◆ **Your goal**
Reproduce the entries below verbatim, beginning at the line containing "Click the yellow Adult" and ending after the line containing "Looking at the screenshot, I should [648, 868].".

* START Data shown *

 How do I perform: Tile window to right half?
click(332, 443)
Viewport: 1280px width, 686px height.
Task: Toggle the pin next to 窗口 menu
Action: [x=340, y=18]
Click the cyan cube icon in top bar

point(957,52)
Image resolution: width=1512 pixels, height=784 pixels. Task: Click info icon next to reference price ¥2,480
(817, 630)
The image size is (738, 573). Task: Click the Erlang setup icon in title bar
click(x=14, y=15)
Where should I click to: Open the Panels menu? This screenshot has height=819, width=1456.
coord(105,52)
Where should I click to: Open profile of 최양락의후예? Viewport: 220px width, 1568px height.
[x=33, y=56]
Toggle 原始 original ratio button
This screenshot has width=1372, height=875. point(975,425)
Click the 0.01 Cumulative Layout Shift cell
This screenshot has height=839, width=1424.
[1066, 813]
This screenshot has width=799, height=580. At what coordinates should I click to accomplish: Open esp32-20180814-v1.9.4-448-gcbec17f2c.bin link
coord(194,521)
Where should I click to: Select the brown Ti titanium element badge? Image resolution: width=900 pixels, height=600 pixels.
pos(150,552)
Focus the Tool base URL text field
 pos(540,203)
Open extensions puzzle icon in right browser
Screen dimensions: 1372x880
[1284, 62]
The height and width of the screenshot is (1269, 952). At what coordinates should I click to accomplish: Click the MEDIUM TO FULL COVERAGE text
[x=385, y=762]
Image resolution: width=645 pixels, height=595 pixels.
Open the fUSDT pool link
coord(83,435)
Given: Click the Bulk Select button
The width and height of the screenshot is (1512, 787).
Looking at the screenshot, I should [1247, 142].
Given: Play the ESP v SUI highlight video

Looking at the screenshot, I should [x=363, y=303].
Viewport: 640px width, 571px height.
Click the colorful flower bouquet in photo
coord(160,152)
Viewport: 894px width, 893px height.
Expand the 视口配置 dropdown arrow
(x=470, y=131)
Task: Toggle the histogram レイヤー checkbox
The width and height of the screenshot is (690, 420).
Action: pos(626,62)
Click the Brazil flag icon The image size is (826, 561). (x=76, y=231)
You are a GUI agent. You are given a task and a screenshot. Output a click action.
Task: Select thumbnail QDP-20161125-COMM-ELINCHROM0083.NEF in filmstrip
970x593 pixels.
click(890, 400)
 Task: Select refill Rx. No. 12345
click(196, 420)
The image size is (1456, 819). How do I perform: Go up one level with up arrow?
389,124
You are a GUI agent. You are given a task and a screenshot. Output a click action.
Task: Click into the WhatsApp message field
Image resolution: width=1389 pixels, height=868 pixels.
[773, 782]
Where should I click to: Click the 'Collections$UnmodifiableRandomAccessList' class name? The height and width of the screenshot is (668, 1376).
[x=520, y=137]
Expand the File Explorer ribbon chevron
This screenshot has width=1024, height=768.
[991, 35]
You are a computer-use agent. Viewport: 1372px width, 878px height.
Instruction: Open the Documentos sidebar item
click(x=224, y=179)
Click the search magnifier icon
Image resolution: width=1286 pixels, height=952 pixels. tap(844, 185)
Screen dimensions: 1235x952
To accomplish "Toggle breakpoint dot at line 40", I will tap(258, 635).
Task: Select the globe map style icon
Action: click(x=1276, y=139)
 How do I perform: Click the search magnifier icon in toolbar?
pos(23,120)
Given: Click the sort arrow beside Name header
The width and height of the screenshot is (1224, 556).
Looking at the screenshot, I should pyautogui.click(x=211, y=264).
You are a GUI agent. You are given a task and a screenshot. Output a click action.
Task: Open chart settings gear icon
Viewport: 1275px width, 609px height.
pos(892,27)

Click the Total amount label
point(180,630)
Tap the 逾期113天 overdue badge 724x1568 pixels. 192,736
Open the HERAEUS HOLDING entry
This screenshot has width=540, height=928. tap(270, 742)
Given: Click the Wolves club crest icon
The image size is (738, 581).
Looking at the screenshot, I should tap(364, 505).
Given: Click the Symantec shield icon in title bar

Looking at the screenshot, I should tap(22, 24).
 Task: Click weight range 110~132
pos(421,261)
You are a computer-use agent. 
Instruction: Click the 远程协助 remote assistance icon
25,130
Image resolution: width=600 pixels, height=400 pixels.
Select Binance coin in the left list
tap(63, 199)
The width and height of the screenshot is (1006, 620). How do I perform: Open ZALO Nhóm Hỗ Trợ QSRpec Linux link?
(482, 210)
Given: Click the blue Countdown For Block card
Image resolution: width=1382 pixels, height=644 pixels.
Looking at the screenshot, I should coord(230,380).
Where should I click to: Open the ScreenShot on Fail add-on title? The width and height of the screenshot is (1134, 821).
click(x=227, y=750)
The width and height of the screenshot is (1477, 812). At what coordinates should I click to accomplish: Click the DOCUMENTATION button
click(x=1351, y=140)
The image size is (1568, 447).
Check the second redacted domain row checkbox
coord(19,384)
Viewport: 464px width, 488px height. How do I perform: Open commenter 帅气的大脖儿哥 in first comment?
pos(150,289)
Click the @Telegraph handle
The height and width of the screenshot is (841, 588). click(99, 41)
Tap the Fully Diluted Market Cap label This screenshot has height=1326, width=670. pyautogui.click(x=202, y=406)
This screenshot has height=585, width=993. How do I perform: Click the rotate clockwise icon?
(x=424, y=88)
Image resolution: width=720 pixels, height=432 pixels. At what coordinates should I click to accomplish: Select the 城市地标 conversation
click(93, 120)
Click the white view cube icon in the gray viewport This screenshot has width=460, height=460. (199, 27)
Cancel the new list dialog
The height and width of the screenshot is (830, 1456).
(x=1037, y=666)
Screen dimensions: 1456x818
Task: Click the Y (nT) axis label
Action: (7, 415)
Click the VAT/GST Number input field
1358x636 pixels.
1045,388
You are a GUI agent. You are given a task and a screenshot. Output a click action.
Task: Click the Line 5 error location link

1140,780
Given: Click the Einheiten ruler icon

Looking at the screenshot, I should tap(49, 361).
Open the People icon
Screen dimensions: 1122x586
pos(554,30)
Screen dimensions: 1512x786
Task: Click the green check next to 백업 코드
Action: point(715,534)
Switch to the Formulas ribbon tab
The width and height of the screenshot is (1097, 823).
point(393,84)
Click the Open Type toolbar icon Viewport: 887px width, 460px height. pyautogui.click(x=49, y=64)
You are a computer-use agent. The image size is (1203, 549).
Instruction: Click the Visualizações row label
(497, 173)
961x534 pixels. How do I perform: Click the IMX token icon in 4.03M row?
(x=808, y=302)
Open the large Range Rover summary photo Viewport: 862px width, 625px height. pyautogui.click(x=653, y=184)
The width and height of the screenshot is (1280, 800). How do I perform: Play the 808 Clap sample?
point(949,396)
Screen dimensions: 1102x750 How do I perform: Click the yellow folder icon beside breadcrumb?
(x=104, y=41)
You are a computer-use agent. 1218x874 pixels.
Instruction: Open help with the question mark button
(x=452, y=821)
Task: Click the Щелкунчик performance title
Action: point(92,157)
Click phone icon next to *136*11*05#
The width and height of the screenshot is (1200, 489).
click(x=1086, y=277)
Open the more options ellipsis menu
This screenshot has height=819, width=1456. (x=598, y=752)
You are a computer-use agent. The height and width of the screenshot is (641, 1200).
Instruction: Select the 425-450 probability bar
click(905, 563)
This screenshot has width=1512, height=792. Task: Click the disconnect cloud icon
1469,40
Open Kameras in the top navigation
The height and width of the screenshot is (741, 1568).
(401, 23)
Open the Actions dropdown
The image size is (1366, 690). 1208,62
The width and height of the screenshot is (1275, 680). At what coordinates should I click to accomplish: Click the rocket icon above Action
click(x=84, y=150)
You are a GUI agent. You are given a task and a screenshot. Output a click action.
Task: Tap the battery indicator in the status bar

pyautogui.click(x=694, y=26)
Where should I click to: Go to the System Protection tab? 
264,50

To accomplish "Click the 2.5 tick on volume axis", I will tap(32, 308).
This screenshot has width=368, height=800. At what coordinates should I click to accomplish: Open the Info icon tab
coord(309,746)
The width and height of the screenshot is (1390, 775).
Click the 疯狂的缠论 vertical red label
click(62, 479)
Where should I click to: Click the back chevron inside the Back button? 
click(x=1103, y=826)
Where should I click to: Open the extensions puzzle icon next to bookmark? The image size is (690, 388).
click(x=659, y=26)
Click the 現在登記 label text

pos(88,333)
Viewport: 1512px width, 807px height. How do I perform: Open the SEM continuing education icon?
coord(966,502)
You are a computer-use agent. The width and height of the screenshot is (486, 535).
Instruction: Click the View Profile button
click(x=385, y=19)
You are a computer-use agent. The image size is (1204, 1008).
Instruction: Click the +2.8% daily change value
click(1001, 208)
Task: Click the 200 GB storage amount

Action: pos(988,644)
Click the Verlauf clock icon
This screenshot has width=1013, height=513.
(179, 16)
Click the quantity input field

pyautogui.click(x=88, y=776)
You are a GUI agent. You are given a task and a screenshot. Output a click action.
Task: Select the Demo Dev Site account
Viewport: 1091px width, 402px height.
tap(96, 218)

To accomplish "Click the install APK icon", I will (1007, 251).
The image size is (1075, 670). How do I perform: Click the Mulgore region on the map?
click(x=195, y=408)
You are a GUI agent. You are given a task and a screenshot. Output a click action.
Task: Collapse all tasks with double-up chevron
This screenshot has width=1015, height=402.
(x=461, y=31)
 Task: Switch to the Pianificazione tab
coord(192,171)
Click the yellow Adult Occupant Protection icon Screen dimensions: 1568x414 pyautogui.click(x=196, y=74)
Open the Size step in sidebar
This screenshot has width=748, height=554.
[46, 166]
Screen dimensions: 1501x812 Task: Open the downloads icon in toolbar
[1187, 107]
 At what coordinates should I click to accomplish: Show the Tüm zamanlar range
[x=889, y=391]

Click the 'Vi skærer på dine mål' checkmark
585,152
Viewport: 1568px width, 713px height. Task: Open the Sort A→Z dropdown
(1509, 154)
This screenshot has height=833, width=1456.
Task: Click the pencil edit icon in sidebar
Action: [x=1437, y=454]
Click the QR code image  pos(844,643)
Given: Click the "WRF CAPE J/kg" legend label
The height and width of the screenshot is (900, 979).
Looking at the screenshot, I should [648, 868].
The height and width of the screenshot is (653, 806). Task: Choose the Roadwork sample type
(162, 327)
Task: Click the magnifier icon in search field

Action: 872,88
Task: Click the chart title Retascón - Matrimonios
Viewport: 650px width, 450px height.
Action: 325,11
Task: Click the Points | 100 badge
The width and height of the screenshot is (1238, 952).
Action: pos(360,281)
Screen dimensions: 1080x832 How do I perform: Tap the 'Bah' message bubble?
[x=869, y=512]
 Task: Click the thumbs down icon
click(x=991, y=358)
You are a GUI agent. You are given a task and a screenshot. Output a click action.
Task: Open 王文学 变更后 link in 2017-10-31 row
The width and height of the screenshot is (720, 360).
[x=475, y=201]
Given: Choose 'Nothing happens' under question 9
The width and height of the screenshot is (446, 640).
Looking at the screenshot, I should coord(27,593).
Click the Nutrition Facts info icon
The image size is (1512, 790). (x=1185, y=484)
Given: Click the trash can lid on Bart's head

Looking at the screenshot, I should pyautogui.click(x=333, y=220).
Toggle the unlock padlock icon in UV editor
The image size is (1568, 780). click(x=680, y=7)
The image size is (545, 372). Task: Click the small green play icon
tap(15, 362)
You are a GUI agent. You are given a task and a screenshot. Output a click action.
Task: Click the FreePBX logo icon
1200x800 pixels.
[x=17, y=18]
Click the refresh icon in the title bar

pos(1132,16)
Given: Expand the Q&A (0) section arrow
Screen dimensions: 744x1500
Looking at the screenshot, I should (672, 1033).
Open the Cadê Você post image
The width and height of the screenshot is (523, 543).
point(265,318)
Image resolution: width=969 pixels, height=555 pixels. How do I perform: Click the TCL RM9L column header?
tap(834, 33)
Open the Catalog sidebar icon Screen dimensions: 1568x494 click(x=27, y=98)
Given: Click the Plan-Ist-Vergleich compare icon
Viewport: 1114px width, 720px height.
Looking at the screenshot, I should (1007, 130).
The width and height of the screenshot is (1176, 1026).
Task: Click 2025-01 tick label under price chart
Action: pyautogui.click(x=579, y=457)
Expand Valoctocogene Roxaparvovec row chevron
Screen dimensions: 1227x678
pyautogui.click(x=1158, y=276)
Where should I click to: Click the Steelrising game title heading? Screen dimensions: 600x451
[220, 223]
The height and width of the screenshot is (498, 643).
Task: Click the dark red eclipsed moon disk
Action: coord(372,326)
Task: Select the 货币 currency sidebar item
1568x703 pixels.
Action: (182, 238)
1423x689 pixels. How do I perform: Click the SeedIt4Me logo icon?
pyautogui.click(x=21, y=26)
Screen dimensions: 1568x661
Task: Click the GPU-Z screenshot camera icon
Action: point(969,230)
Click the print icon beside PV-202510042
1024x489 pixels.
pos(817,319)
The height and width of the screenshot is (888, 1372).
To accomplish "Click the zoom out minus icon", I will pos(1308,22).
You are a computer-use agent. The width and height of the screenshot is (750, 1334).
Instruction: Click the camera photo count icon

* END Data shown *

◆ **Response**
Click the yellow Adult Occupant Protection icon Screen dimensions: 1568x414 pyautogui.click(x=196, y=74)
Open the Size step in sidebar
This screenshot has width=748, height=554.
[46, 166]
Screen dimensions: 1501x812 Task: Open the downloads icon in toolbar
[1187, 107]
 At what coordinates should I click to accomplish: Show the Tüm zamanlar range
[x=889, y=391]

Click the 'Vi skærer på dine mål' checkmark
585,152
Viewport: 1568px width, 713px height. Task: Open the Sort A→Z dropdown
(1509, 154)
This screenshot has height=833, width=1456.
Task: Click the pencil edit icon in sidebar
Action: [x=1437, y=454]
Click the QR code image  pos(844,643)
Given: Click the "WRF CAPE J/kg" legend label
The height and width of the screenshot is (900, 979).
Looking at the screenshot, I should [648, 868].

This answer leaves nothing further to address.